We run an experiment similar to \Cref{main:sec:exp1} Experiment 1 where we try to answer how the collusion strength affects the swiftness or sample complexity of the detection algorithm. We use data generated from games played between Players A, B, C and D (manual collusion). We run multiple simulations for a different number of games (sample size) and varying levels of collusion probability values. We plot the calculated net influence for different settings in \Cref{fig:sample_cp4}. Each graph in the figure is generated for the different $CP$ values. The y-axis gives the net influence values and the x-axis gives the number of games used to calculate the net influence values.

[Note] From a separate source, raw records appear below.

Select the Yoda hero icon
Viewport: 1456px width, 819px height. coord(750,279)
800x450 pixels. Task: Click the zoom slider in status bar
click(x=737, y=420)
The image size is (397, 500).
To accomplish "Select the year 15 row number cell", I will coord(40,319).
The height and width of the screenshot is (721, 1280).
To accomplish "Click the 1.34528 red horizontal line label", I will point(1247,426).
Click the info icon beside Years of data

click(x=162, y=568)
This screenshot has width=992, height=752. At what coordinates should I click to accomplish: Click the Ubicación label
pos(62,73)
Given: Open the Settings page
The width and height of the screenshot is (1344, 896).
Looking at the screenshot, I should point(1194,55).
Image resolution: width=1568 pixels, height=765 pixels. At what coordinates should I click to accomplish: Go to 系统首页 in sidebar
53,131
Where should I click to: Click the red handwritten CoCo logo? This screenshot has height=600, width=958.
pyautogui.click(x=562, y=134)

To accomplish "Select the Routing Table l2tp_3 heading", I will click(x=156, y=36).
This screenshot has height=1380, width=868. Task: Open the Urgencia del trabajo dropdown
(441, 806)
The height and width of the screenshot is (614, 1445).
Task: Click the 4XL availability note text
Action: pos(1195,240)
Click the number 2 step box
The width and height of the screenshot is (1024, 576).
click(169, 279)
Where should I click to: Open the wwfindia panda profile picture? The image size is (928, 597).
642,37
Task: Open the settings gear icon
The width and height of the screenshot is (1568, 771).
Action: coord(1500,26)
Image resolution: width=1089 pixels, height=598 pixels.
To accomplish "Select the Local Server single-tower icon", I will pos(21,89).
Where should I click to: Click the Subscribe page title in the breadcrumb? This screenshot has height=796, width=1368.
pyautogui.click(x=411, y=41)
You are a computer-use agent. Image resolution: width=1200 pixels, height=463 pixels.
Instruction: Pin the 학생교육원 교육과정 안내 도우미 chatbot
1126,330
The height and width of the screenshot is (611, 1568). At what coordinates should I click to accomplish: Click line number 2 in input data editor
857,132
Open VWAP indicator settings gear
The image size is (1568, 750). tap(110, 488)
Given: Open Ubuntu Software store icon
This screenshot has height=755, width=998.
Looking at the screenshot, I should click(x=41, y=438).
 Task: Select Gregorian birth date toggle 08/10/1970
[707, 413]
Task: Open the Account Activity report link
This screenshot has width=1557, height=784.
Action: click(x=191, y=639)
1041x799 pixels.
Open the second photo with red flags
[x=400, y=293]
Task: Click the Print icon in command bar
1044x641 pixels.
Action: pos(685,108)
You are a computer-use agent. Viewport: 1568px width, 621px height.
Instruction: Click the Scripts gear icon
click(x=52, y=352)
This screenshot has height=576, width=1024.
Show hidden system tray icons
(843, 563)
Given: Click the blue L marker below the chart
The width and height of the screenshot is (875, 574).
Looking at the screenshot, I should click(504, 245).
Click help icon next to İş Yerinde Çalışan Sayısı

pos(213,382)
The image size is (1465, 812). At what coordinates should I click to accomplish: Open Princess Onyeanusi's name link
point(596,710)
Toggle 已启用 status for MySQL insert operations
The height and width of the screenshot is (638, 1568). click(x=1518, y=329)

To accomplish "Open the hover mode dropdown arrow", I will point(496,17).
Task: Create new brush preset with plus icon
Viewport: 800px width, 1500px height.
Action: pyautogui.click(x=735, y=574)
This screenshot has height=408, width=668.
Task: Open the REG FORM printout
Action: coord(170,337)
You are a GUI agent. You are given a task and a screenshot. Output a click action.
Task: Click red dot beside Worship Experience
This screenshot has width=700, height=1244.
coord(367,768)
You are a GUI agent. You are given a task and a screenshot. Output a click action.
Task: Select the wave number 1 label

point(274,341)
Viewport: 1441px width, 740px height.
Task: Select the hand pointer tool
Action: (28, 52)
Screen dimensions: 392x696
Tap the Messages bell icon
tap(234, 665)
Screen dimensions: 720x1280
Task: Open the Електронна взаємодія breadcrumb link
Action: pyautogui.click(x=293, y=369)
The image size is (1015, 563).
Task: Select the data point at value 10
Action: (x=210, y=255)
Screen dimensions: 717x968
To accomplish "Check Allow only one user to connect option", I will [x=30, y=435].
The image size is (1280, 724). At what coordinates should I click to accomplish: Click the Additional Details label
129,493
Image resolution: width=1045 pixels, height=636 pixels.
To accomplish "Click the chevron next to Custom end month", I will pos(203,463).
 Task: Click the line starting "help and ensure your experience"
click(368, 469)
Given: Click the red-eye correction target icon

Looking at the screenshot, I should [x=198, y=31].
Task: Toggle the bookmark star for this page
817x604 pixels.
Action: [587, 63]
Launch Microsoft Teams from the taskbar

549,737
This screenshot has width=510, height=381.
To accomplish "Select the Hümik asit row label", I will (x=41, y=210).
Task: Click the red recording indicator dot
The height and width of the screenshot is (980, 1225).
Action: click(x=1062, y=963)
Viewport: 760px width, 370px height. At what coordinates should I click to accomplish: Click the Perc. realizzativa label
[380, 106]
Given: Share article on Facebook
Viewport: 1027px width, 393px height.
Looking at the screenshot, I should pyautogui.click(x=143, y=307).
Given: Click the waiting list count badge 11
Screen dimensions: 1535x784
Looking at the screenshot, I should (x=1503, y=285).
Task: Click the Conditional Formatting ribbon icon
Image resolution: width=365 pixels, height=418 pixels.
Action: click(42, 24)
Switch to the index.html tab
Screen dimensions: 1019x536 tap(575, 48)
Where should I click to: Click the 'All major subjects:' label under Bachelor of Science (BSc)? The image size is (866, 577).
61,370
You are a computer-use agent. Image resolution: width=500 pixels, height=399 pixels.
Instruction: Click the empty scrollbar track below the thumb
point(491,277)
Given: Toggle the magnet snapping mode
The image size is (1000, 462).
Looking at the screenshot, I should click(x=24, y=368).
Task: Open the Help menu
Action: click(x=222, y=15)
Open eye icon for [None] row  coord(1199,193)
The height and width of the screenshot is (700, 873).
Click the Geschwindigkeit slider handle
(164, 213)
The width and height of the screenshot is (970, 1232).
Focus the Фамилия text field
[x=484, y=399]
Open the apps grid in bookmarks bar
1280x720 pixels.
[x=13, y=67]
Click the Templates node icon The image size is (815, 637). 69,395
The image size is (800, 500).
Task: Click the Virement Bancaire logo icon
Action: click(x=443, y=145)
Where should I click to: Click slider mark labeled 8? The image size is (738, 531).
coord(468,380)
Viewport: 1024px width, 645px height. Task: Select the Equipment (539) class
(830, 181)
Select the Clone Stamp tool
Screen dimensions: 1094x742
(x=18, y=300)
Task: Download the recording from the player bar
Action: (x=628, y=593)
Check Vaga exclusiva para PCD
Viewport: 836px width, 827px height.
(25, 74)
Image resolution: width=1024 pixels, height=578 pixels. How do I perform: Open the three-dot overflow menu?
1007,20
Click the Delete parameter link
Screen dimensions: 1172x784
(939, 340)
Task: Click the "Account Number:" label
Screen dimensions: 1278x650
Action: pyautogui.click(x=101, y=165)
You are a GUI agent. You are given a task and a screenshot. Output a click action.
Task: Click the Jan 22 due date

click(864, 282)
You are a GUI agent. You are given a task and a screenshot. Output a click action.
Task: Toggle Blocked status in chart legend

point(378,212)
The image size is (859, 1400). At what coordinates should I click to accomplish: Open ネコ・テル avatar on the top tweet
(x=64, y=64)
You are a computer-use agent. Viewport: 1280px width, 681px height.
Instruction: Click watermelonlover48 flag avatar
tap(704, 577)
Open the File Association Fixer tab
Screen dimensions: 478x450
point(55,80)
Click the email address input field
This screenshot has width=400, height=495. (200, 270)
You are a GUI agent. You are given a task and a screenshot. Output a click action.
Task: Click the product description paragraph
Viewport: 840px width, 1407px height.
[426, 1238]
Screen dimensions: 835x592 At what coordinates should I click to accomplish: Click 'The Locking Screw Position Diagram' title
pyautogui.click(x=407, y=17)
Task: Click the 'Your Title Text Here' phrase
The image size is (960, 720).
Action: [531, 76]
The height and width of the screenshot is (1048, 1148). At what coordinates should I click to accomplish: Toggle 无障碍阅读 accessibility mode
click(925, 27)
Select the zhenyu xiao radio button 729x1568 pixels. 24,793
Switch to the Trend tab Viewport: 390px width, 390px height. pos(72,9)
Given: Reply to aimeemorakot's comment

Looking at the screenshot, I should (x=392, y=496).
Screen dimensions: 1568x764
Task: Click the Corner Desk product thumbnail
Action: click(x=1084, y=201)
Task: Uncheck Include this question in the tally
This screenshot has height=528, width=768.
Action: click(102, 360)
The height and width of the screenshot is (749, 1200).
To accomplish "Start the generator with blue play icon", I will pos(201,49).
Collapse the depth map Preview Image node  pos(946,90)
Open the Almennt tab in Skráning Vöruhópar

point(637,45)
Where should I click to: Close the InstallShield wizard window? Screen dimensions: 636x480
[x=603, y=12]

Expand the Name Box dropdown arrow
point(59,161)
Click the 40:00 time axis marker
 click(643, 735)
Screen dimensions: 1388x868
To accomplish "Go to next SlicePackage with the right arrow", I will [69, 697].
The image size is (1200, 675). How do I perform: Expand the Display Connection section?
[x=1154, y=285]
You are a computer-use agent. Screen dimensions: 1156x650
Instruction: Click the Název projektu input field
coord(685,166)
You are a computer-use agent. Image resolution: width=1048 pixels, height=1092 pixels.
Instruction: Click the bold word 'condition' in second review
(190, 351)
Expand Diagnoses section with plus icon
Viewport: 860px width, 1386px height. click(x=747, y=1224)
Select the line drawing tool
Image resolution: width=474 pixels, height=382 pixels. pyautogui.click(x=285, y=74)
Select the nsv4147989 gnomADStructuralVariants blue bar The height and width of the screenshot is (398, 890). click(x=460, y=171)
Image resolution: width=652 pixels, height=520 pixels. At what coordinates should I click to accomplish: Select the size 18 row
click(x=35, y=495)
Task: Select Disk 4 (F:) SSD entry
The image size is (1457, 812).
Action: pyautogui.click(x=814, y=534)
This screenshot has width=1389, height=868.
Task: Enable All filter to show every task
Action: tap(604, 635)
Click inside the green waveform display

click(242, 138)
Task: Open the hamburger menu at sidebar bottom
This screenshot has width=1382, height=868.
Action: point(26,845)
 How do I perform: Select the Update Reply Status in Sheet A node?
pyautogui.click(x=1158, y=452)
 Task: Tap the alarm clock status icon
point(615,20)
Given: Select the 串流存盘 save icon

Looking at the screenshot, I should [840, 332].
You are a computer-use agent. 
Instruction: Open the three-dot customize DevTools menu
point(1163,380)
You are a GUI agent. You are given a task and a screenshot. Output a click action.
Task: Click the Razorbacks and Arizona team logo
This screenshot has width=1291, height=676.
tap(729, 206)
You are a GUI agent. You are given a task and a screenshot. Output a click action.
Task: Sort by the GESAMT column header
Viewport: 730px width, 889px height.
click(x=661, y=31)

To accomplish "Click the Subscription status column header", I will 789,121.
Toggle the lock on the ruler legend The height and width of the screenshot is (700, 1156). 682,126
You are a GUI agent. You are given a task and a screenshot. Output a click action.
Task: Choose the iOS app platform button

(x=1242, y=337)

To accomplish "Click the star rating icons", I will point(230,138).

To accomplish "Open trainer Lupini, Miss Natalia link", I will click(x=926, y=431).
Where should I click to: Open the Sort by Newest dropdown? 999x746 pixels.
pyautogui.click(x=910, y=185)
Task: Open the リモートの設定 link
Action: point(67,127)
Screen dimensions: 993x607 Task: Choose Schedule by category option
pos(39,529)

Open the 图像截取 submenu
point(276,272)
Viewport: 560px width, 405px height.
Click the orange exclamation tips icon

The dashed horizontal line in each graph depicts the collusion threshold $\alpha$ which is set at $0.05$. Note that, as the $CP$ values go higher, our algorithm can detect collusion using data from fewer games. The results are similar to what we get for the 3 player version of Rock, Paper, Scissors.
\begin{figure}[ht]
  \centering
  \captionsetup{justification=centering}
  \includegraphics[width=0.90\linewidth]{4_player_rps}
  \caption{Net Influence Calculated for a Different Number of Games for Varying Values of Collusion Probability ($CP$) for Rock Paper Scissors. }
  \label{fig:sample_cp4}
%   \Description{There are a total of 10 line graphs with five on each side. Each line graph shows the net influence values on the y axis and the number of games on the x axis for a given CP value. The CP values range from 0.1 to 1 with increments of 0.1. The number of games range from 50 to 1000 with increments of 50 for all plots. The net influence ranges are different for each plot. For lower values of CP the range for net influence is lower, going from -0.05 to 0.05 for CP = 0.1 and for higher values of CP this range is higher going from -1 to 1 for CP=1. There are seven lines in each plot, six showing the net influence and one showing the collusion threshold}
\end{figure}
\end{document}